Bajas a la camareta y echas un vistazo al AIS: Monroke One, se llama el muy cabrón. En once minutos pasará a menos de dos cables, lo que significa leñazo seguro si alguien no espabila. Antes, cuando había menos chismes electrónicos a bordo, te habrías limitado a lanzar una llamada por radio al barco anónimo y luego intentarías ceñir el viento cuanto pudieras para buscar su popa, por si acaso, o quedarte parado. Ahora, sin embargo, puedes mencionar su nombre cuando oprimes el botón de la Sailor: «I call to the motor vessel Monroke One in my starboard; watch me, please». Que el nombre circule por la radio espabila mucho. Aun así, prudente, enciendes el motor y esperas minuto y medio, más tenso que el pescuezo de un cantaor flamenco. Al fin, el otro aumenta la velocidad y tú apagas el motor, retomas el rumbo y te recuestas en la bañera. Y cuando el mercante se aleja por la otra banda, quitas la luz de los instrumentos y vuelves a contemplar las estrellas, que parecen miles de alfilerazos en una hermosa semiesfera negra.
Amo y detesto navegar de noche.

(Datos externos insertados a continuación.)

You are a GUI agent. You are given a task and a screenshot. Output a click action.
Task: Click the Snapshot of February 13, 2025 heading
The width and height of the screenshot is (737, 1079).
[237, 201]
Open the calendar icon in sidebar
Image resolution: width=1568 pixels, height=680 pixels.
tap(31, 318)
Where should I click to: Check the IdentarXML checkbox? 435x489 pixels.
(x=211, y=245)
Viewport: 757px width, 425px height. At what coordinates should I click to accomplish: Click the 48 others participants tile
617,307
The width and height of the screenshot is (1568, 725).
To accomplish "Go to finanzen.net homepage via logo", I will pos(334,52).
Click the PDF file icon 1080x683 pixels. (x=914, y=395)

Detestarlo es fácil: basta con haber conocido la incertidumbre en la oscuridad, el cansancio de las guardias entumecido de frío, las continuas maniobras a mercantes en zonas de mucho tráfico, los barcos de crucero que parecen verbenas flotantes, los imprevisibles pesqueros, las redes y palangres que no ves, el miedo a dar con un objeto flotante que te abra una vía de agua, las drizas enredadas en el palo, la tensión para identificar ésta o aquella luz confusa en la marejada, las trampas del mal tiempo con una costa a sotavento, el aullar siniestro del viento en la jarcia, el agua que oyes romper en los escollos cercanos, las olas negras, enormes, sobrecogedoras, en cuyo seno hundes a ciegas la proa sin saber cómo acabarás remontándolas… Todo eso, o la cuarta parte de eso, basta para odiar la navegación nocturna, inevitable cuando haces viajes largos. Pero hay otros aspectos del asunto. Los que justifican las noches en el mar.

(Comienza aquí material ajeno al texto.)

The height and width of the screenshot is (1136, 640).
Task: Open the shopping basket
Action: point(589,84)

No necesito álbum de fotos, pues llevo tres décadas de navegación en la memoria: momentos imposibles en otro lugar. Nada hay como gobernar un velero que larga amarras y se desliza a medianoche hacia la bocana entre las luces silenciosas de un puerto. Nada como quince nudos de viento y la luna rielando en el agua mientras recorta al trasluz las velas desplegadas, o esos cielos cuajados de estrellas que parece vayan a caerte encima. Nada como apagar los instrumentos y guiarte durante un rato, como los marinos antiguos, por la estrella Polar. O, en mitad de un temporal duro que vienes corriendo desde hace ochenta millas, ver aparecer de pronto, en un desgarro del mar y las tinieblas, el faro de las Columbretes diciendo no te acerques, chaval, mantente lejos y seguirás vivo. Nada como la mole fosforescente de una ballena que emerge a tu lado, resoplando en la luz incierta del alba, mientras doblas dando bordos Punta dello Scorno. O como el momento mágico a poniente de Alborán, cuando hasta donde alcanza la vista el agua hierve bajo la luna con reflejos plateados, porque miles de pequeños atunes persiguen a un gran banco de peces que huyen de su voraz cacería.

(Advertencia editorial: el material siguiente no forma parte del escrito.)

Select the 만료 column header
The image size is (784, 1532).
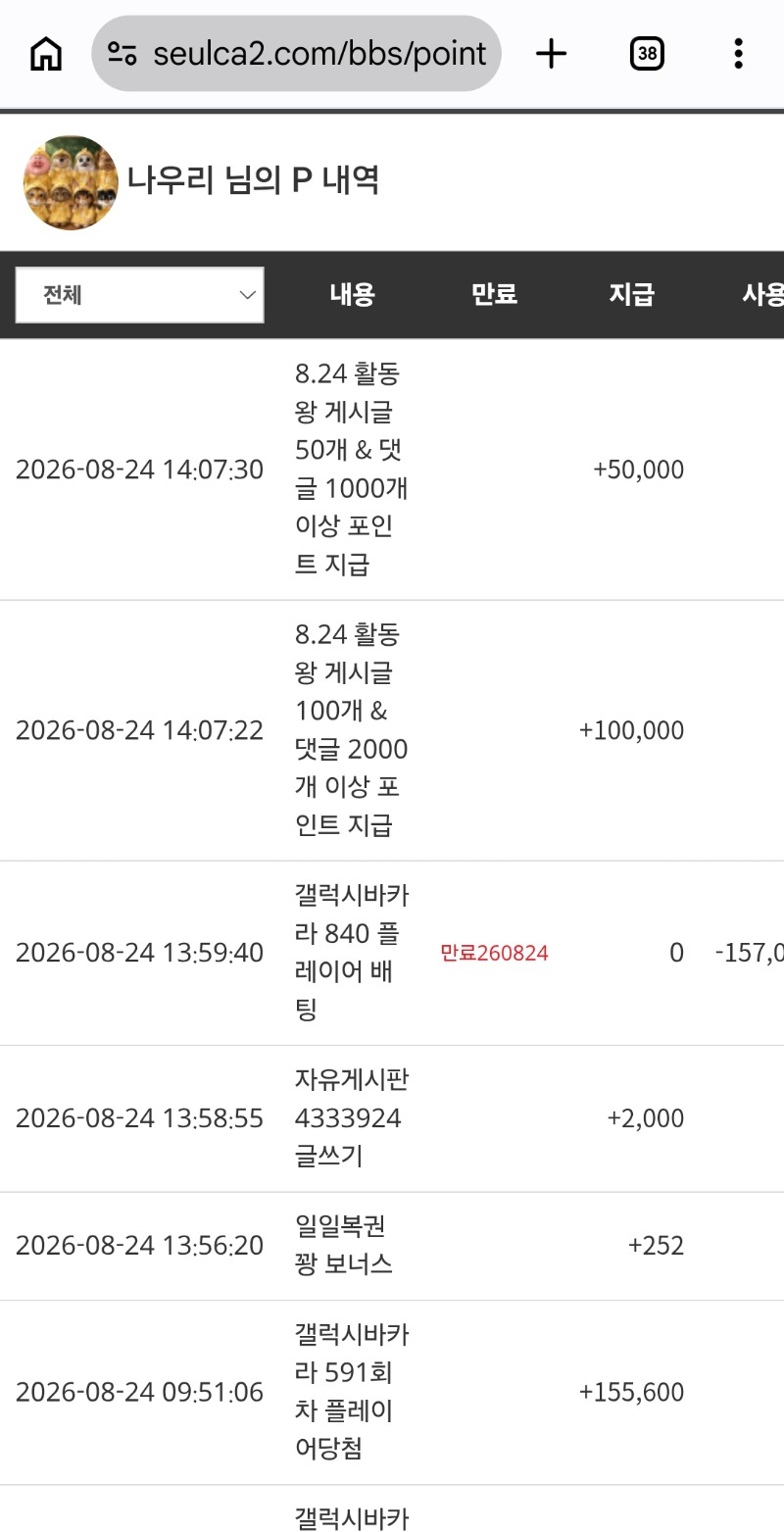pos(494,294)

Eso, y muchas otras cosas, es la noche en el mar: belleza e incertidumbre, la una como precio a pagar por la otra. La felicidad serena de avanzar en la oscuridad casi a tientas en una embarcación que conoces bien porque ella te conoce; que cuida de ti mientras habla con susurros precisos en cada movimiento, en cada crujido, en cada flamear de sus velas. Que te lleva, bajo las estrellas, allí donde cierta clase de hombres y mujeres —esto lo escribió Joseph Conrad— se sienten más felices y seguros que en tierra firme porque hay, al menos, diez millas entre ellos y la costa más cercana.